That's true for a particular choice of two inertial frames with a relative velocity of v; if two events have coordinate separation dx and dt in the unprimed frame, then the other frame will agree on the order of the events provided dx/dt < c^2/v (note that c^2/v is a faster-than-light speed). However, it's also worth noting that in any case where |dx/dt| > c, then it will always be possible to find some other frame with a velocity of v₁ relative to the unprimed frame, such that dx/dt < c^2/v₁. So, for any events with a space-like separation in one frame (i.e. |dx/dt| > c), you can always find some other frame where the order of the events is reversed; on the other hand, for any events with a time-like separation (|dx/dt| < c) or a light-like separation (|dx/dt| = c), all inertial frames agree on their order.

 

[JustinLevy]

Times we give to an event are just part of a coordinate system choice.

We can always relabel as such:
x' = x
y' = y
z' = z
t' = -t

If the original coordinate system was an inertial coordinate system, then so to is the primed one.

Some rhetorical questions to promote thinking: Does this mean we switched cause and effect? Does this mean cause and effect are relative? My feeling is no, but I can't define cause-effect well enough to back that up.

We have an innate sense of what time "is", but this doesn't fit well with the mathematical notion of a coordinate system. Heck, I've had interesting lively discussions with other physicists on just the notion of the "arrow of time". Often it devolves to the realization we can't define cause and effect precisely enough to have a deep discussion.
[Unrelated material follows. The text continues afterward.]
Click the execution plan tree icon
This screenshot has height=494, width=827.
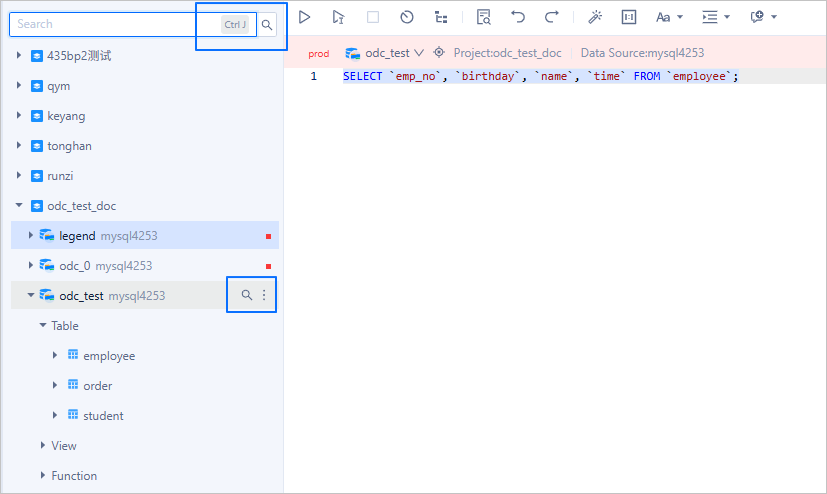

I think this is why so many people like the thermo arrow of time solution, since it skips that question entirely.

 

[Ken Natton]

It seems to me that a good deal of the interactions between experts and non-experts on these forums is a question of walking a fairly fine line between credulous acceptance of anything you are told and valid scepticism and challenge that enhances understanding on the one hand, and between open mindedness to new and difficult concepts and closed minded, stubborn adherence to misconceptions on the other. I accept that it is entirely we, the non-experts who must walk that line.
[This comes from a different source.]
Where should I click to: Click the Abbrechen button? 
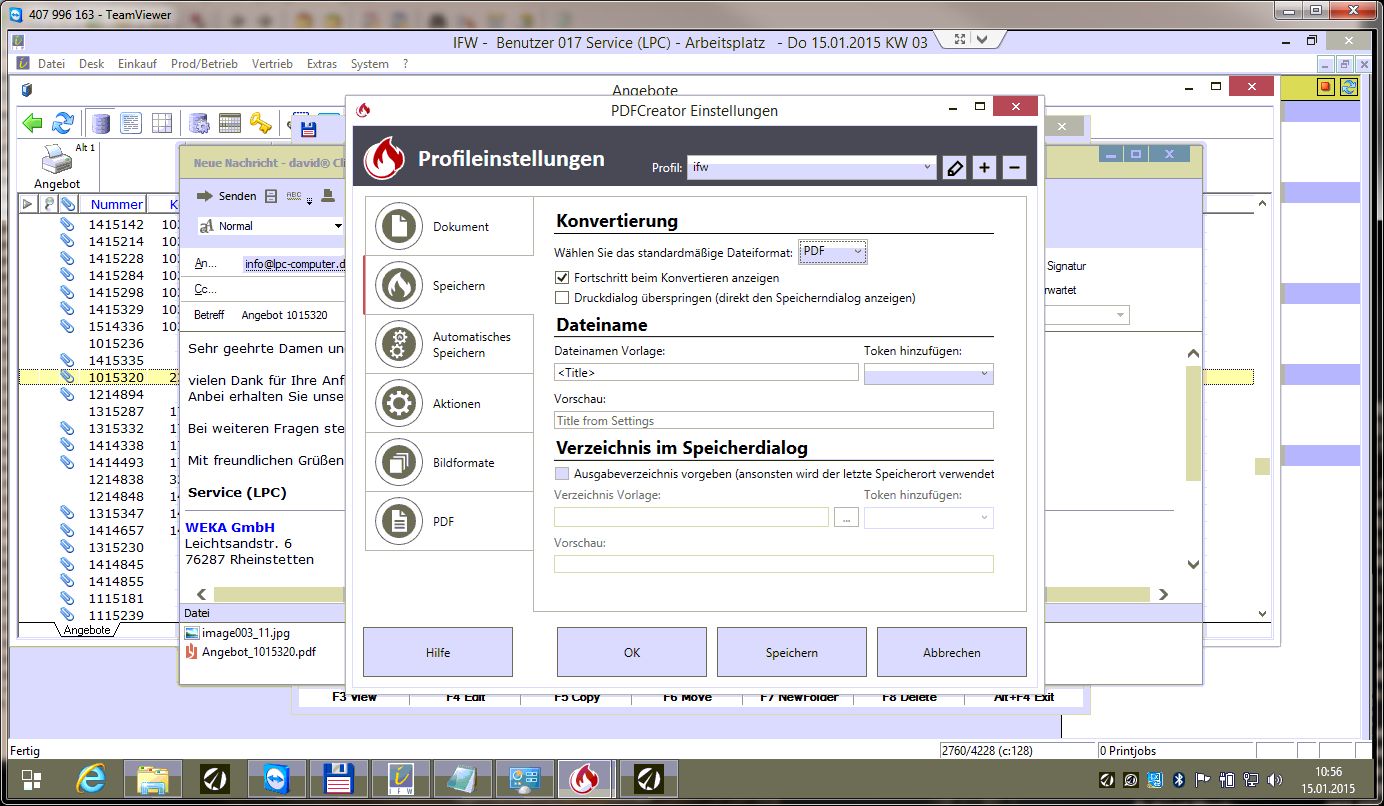pos(951,653)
So it is with some trepidation that I offer a challenge when several more expert contributors offer a similar message. It is one matter to look at a particular, unfamiliar, counter-intuitive concept and recognise that one of the key obstructions to understanding it lies in the cause and effect view of things that is part of our culture and ingrained into our way of thinking from an early age. It is quite another to offer a philosophical argument that questions the validity of cause and effect ideas all together. I try to be open minded and I am willing to struggle with difficult concepts and try to gain some insight into them without expecting it to come too easily. But perhaps the most diplomatic way of phrasing it is to say that suggestions that cause and effect ideas are completely open to question causes my instinctive defences to rise. Without being too melodramatic, I might offer an example of my objections by suggesting that such a notion could have serious implications for criminal justice.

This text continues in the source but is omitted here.